TÜRKİYE’NİN SINIRLARI OLMADIĞI KADAR GÜVENDE
(Türkiye’de 10 milyon sığınmacı var mı) “Kılıçdaroğlu maalesef bildiğiniz gibi yalan üzerine bina edilmiş bir anlayışı var. Yani buna deseniz ki bu 10 milyonu neye dayanarak söylüyorsun? Söyleyeceği hiçbir şey yok. Bunların bütün belgeleri, bilgeleri bizde. Yani nefret söylemleriyle günü kurtarmaya çalışıyor.
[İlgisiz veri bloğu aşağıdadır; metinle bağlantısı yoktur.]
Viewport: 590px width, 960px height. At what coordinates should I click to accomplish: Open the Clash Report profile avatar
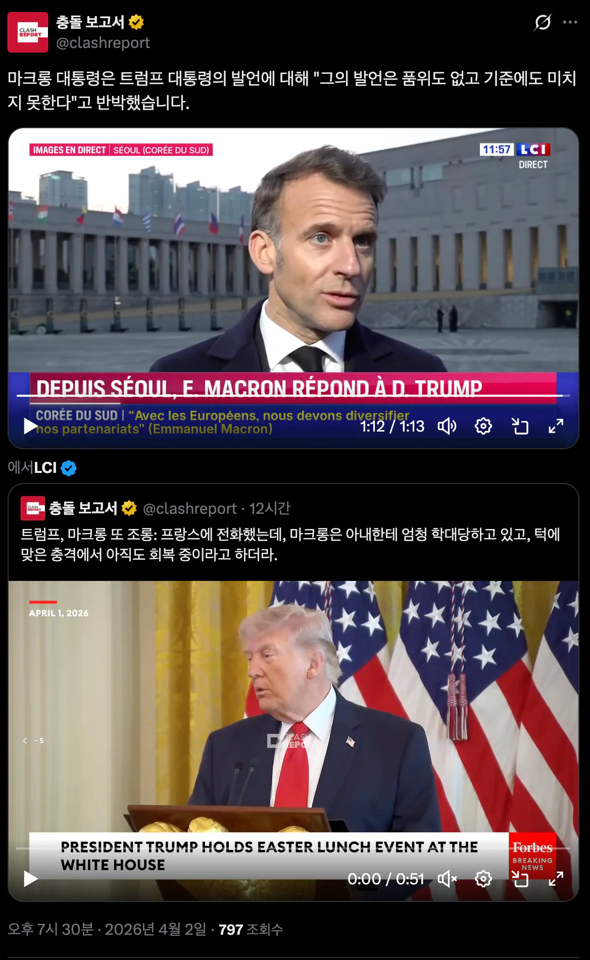(28, 32)
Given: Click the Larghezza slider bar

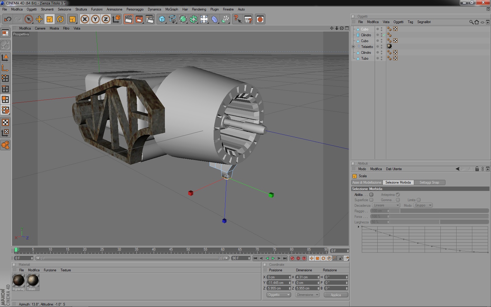Looking at the screenshot, I should (438, 222).
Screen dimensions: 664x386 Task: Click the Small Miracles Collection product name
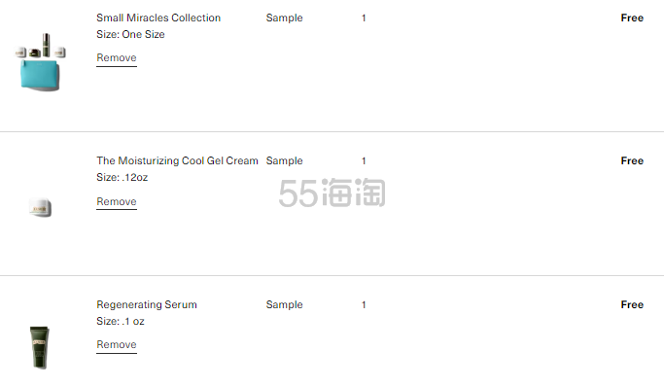158,18
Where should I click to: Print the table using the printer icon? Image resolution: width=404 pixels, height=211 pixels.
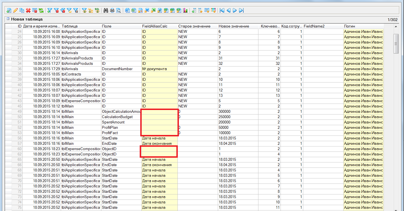[x=112, y=10]
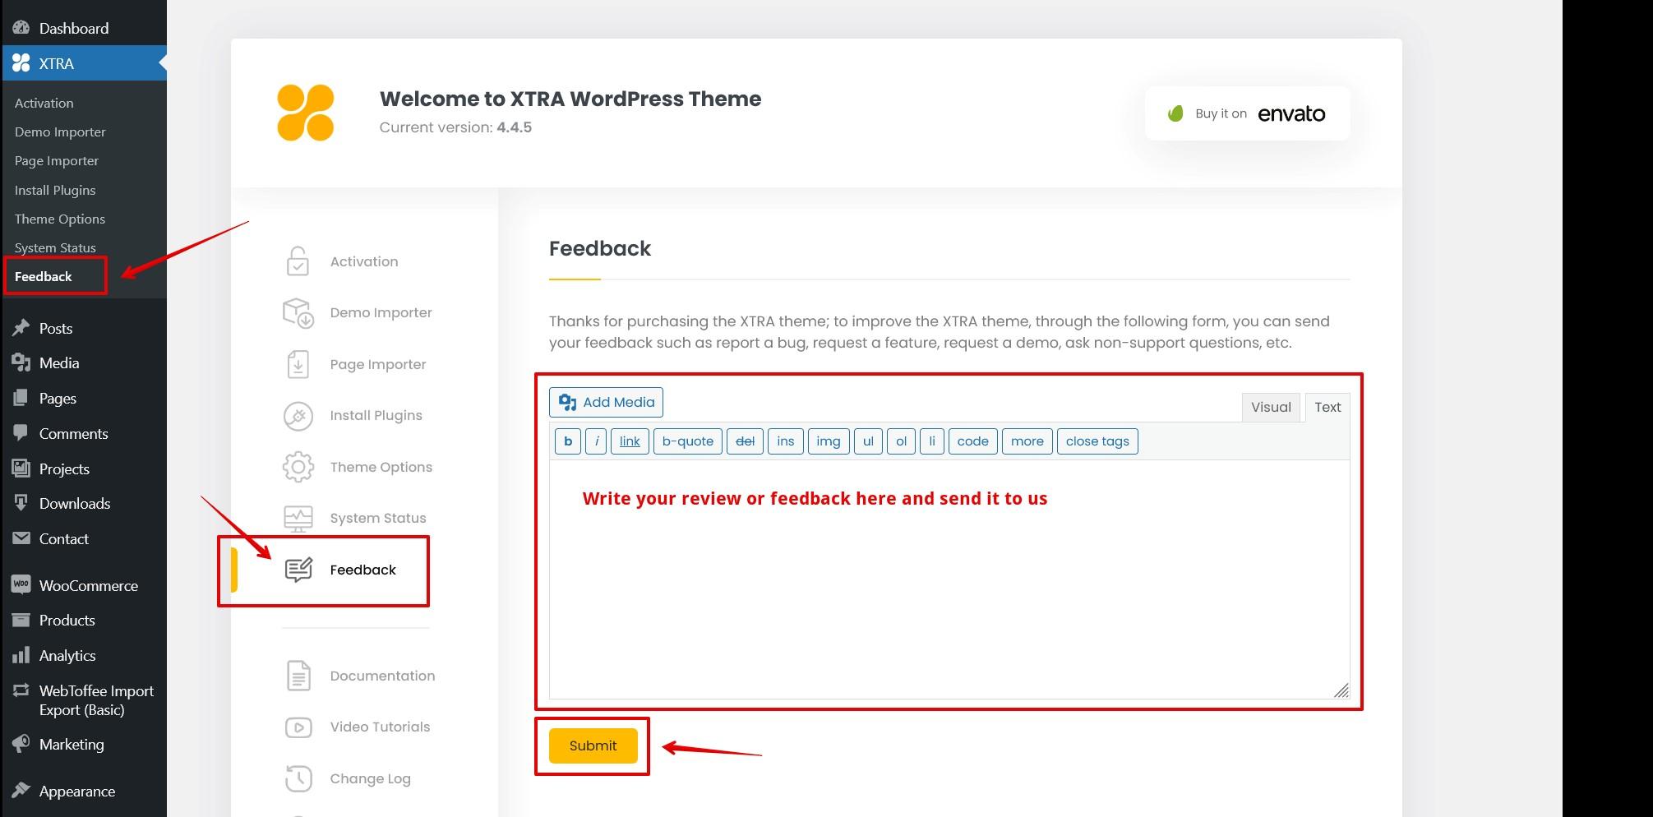
Task: Switch editor to the Visual tab
Action: 1270,407
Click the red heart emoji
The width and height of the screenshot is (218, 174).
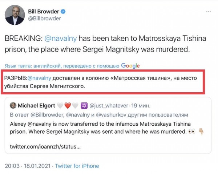pos(68,105)
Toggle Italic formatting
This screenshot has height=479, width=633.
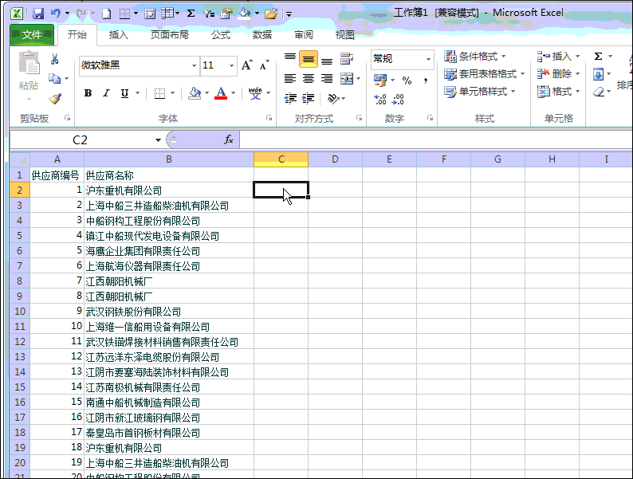106,93
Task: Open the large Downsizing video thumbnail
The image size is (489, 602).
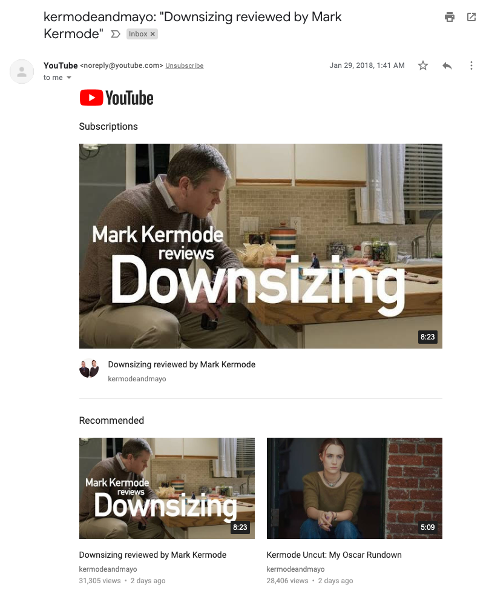Action: click(x=261, y=246)
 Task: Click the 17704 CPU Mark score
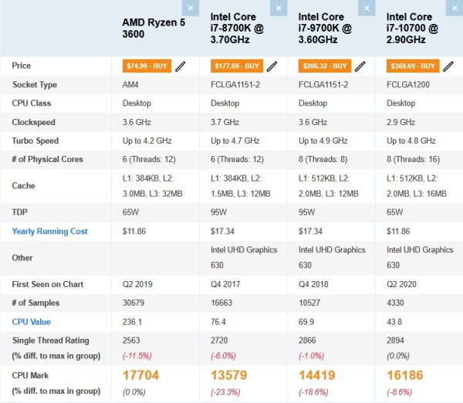(x=141, y=375)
Sorsan sosyal demokratız der ama bir haftada Nazi Almanya’sındaki nasyonel sosyalistlerden hiçbir farkları kalmadı. Bunların tamamı rövanşist. Bu zihniyetin ürünü olan söylemler bunlarla geçiniyor. Türkiye’nin hiçbir meselesi fevri adımlarla çözülmez. Ve tüm vatandaşlarım müsterih olsun. Sınırlarımız en son teknolojilerle donatılmış vaziyette. Türkiye’nin sınırları da hiç olmadığı kadar güvendedir. Ve buralardan taviz vermemiz mümkün değil.”
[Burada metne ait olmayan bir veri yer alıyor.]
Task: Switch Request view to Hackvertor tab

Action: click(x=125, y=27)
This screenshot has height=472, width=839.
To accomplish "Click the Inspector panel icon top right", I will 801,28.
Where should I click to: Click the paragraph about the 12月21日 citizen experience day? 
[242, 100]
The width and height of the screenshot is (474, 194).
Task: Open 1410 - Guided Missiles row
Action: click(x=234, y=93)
AFET BAKANLIĞI KURULABİLİR
(Sinan Oğan’ın sizden bir talebi oldu mu?) “Sinan Bey’le aramızda bu tür bir pazarlık kesinlikle olmadı. Tabii muhalefet veya muhalif yapılar bu tür şeyler üzerinde hep spekülatif bazı arayışlar içerisine girerler. Böyle bir talep kesinlikle söz konusu olmadığı gibi bütün mesele bugün hükümetinde de olduğu gibi yani bir Afet Bakanlığı’nın kurulması gibi bir tespiti var. Çünkü bizde şimdi tabii AFAD var da ama bu bir bakanlık boyutunda değil. Yani bunu bakanlık boyutuna çıkarmak gibi bu metinde de yer alan böyle bir durum söz konusu. Yani bunlar üzerinde düşünülebilecek konular. Bunlar birer ilke olarak hep üzerinde durulabilir. Yani bu bir AFAD olarak değil de bir bakanlık olarak da yarın bir gün gündeme gelebilir. Böyle bir bakanlık kurulabilir.”
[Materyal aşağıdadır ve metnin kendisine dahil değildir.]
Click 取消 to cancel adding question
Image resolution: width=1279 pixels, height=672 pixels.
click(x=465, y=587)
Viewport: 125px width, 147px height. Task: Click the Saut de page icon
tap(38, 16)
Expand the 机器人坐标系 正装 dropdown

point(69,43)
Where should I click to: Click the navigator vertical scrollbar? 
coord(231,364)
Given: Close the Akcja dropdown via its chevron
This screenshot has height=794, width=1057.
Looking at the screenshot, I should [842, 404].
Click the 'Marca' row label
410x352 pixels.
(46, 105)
RAKİBİMİZ REHAVET VE ZAFER SARHOŞLUĞU
(Rehavet uyarınız vardı) “Bizim rakibimiz ne Kılıçdaroğlu’dur, ne CHP’dir. Rakibimiz bizim rehavettir. Zafer sarhoşluğudur. Çünkü arada yaklaşık 5-5.5 puan gibi bir fark var. Şimdi bu fark eğer bir rehavete, bir zafer sarhoşluğuna götürürse bu tabii yanlış olur. Bir diğer konu da tabii şimdi özellikle de Sinan Bey’in yani bizi destekleyeceğine dair bugün yapmış olduğu açıklama. O da tabii bir yerde bir güç devşirmesidir diyebilirim. Tabii bu potansiyel devşirme de özellikle bu pazarla ilgili olarak inşallah çok daha farklı bir gelişmeye vesile olacaktır. Ve özellikle de yerli ve milli bir söylem Sinan Bey’in söyleminde hakim. Bu yerli ve milli söylemin bizim söylemlerimizle bütünleşmesi inşallah Pazar günü sandıkların çok daha farklı bir şekilde kenetlenmesine de vesile olacaktır diye düşünüyorum. Ve yalanın, talanın olmadığı bir inşallah netice sandıklardan çıkacaktır.”